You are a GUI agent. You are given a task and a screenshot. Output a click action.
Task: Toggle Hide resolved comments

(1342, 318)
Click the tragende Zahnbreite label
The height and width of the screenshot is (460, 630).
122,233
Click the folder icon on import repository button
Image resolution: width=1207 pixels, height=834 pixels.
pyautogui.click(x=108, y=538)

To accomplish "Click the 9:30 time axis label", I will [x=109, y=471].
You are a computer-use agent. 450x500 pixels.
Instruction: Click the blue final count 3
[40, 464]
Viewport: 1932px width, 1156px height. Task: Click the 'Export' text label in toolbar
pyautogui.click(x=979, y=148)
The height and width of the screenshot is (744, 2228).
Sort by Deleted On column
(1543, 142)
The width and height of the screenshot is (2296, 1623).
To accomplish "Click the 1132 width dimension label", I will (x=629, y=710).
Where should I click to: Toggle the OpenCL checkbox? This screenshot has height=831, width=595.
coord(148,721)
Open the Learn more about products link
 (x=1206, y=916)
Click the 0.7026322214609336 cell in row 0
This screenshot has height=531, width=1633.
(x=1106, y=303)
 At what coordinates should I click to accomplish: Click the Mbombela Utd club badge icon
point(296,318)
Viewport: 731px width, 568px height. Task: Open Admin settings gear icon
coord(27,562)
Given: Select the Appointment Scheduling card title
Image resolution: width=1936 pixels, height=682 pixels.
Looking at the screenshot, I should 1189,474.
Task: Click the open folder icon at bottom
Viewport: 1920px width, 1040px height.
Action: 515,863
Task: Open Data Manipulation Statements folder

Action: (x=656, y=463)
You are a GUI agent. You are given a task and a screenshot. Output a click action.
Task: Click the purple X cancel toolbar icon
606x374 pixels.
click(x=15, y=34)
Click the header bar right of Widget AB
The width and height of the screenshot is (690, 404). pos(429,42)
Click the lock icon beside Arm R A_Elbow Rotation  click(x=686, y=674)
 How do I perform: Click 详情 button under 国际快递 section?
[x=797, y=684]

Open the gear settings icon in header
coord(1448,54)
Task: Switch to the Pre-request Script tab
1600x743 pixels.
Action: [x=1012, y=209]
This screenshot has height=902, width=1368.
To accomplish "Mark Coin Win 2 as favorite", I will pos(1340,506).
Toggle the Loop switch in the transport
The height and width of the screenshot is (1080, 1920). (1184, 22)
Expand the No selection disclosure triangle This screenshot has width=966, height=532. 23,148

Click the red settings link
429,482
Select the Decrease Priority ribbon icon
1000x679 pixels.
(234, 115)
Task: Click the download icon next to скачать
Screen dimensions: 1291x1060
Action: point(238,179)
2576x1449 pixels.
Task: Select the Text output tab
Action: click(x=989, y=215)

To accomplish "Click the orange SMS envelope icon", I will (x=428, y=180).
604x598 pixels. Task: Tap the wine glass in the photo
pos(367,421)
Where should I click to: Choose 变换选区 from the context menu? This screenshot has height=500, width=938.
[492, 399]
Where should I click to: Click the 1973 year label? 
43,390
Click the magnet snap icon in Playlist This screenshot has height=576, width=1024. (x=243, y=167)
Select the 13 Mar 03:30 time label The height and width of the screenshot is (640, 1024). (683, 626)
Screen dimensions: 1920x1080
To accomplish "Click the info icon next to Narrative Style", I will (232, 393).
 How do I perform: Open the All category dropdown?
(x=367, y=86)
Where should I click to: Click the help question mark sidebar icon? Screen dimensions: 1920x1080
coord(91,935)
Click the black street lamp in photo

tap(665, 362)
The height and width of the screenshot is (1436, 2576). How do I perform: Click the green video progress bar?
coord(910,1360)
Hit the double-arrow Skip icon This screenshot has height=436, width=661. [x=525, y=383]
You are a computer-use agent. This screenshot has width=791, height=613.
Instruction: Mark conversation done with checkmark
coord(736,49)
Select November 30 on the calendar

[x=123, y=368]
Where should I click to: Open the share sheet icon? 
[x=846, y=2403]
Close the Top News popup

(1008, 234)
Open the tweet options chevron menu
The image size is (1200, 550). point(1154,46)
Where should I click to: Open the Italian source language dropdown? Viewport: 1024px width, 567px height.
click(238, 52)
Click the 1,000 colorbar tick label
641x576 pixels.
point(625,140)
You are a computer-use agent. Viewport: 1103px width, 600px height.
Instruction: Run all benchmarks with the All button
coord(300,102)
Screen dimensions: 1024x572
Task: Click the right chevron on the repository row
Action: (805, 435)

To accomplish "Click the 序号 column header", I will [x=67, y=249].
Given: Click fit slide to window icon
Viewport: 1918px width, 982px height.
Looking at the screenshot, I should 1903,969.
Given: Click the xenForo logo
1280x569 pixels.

*What this task involves:*
Rewrite all of the rows above, replacing every occurrence of "GUI agent" with "desktop automation agent" and leaving everything else unchanged.

*Answer to this task:*
You are a desktop automation agent. You are given a task and a screenshot. Output a click action.
Task: Toggle Hide resolved comments

(1342, 318)
Click the tragende Zahnbreite label
The height and width of the screenshot is (460, 630).
122,233
Click the folder icon on import repository button
Image resolution: width=1207 pixels, height=834 pixels.
pyautogui.click(x=108, y=538)

To accomplish "Click the 9:30 time axis label", I will [x=109, y=471].
You are a computer-use agent. 450x500 pixels.
Instruction: Click the blue final count 3
[40, 464]
Viewport: 1932px width, 1156px height. Task: Click the 'Export' text label in toolbar
pyautogui.click(x=979, y=148)
The height and width of the screenshot is (744, 2228).
Sort by Deleted On column
(1543, 142)
The width and height of the screenshot is (2296, 1623).
To accomplish "Click the 1132 width dimension label", I will (x=629, y=710).
Where should I click to: Toggle the OpenCL checkbox? This screenshot has height=831, width=595.
coord(148,721)
Open the Learn more about products link
 (x=1206, y=916)
Click the 0.7026322214609336 cell in row 0
This screenshot has height=531, width=1633.
(x=1106, y=303)
 At what coordinates should I click to accomplish: Click the Mbombela Utd club badge icon
point(296,318)
Viewport: 731px width, 568px height. Task: Open Admin settings gear icon
coord(27,562)
Given: Select the Appointment Scheduling card title
Image resolution: width=1936 pixels, height=682 pixels.
Looking at the screenshot, I should 1189,474.
Task: Click the open folder icon at bottom
Viewport: 1920px width, 1040px height.
Action: 515,863
Task: Open Data Manipulation Statements folder

Action: (x=656, y=463)
You are a desktop automation agent. You are given a task and a screenshot. Output a click action.
Task: Click the purple X cancel toolbar icon
606x374 pixels.
click(x=15, y=34)
Click the header bar right of Widget AB
The width and height of the screenshot is (690, 404). pos(429,42)
Click the lock icon beside Arm R A_Elbow Rotation  click(x=686, y=674)
 How do I perform: Click 详情 button under 国际快递 section?
[x=797, y=684]

Open the gear settings icon in header
coord(1448,54)
Task: Switch to the Pre-request Script tab
1600x743 pixels.
Action: [x=1012, y=209]
This screenshot has height=902, width=1368.
To accomplish "Mark Coin Win 2 as favorite", I will pos(1340,506).
Toggle the Loop switch in the transport
The height and width of the screenshot is (1080, 1920). (1184, 22)
Expand the No selection disclosure triangle This screenshot has width=966, height=532. 23,148

Click the red settings link
429,482
Select the Decrease Priority ribbon icon
1000x679 pixels.
(234, 115)
Task: Click the download icon next to скачать
Screen dimensions: 1291x1060
Action: point(238,179)
2576x1449 pixels.
Task: Select the Text output tab
Action: click(x=989, y=215)

To accomplish "Click the orange SMS envelope icon", I will (x=428, y=180).
604x598 pixels. Task: Tap the wine glass in the photo
pos(367,421)
Where should I click to: Choose 变换选区 from the context menu? This screenshot has height=500, width=938.
[492, 399]
Where should I click to: Click the 1973 year label? 
43,390
Click the magnet snap icon in Playlist This screenshot has height=576, width=1024. (x=243, y=167)
Select the 13 Mar 03:30 time label The height and width of the screenshot is (640, 1024). (683, 626)
Screen dimensions: 1920x1080
To accomplish "Click the info icon next to Narrative Style", I will (232, 393).
 How do I perform: Open the All category dropdown?
(x=367, y=86)
Where should I click to: Click the help question mark sidebar icon? Screen dimensions: 1920x1080
coord(91,935)
Click the black street lamp in photo

tap(665, 362)
The height and width of the screenshot is (1436, 2576). How do I perform: Click the green video progress bar?
coord(910,1360)
Hit the double-arrow Skip icon This screenshot has height=436, width=661. [x=525, y=383]
You are a computer-use agent. This screenshot has width=791, height=613.
Instruction: Mark conversation done with checkmark
coord(736,49)
Select November 30 on the calendar

[x=123, y=368]
Where should I click to: Open the share sheet icon? 
[x=846, y=2403]
Close the Top News popup

(1008, 234)
Open the tweet options chevron menu
The image size is (1200, 550). point(1154,46)
Where should I click to: Open the Italian source language dropdown? Viewport: 1024px width, 567px height.
click(238, 52)
Click the 1,000 colorbar tick label
641x576 pixels.
point(625,140)
You are a computer-use agent. Viewport: 1103px width, 600px height.
Instruction: Run all benchmarks with the All button
coord(300,102)
Screen dimensions: 1024x572
Task: Click the right chevron on the repository row
Action: (805, 435)

To accomplish "Click the 序号 column header", I will [x=67, y=249].
Given: Click fit slide to window icon
Viewport: 1918px width, 982px height.
Looking at the screenshot, I should 1903,969.
Given: Click the xenForo logo
1280x569 pixels.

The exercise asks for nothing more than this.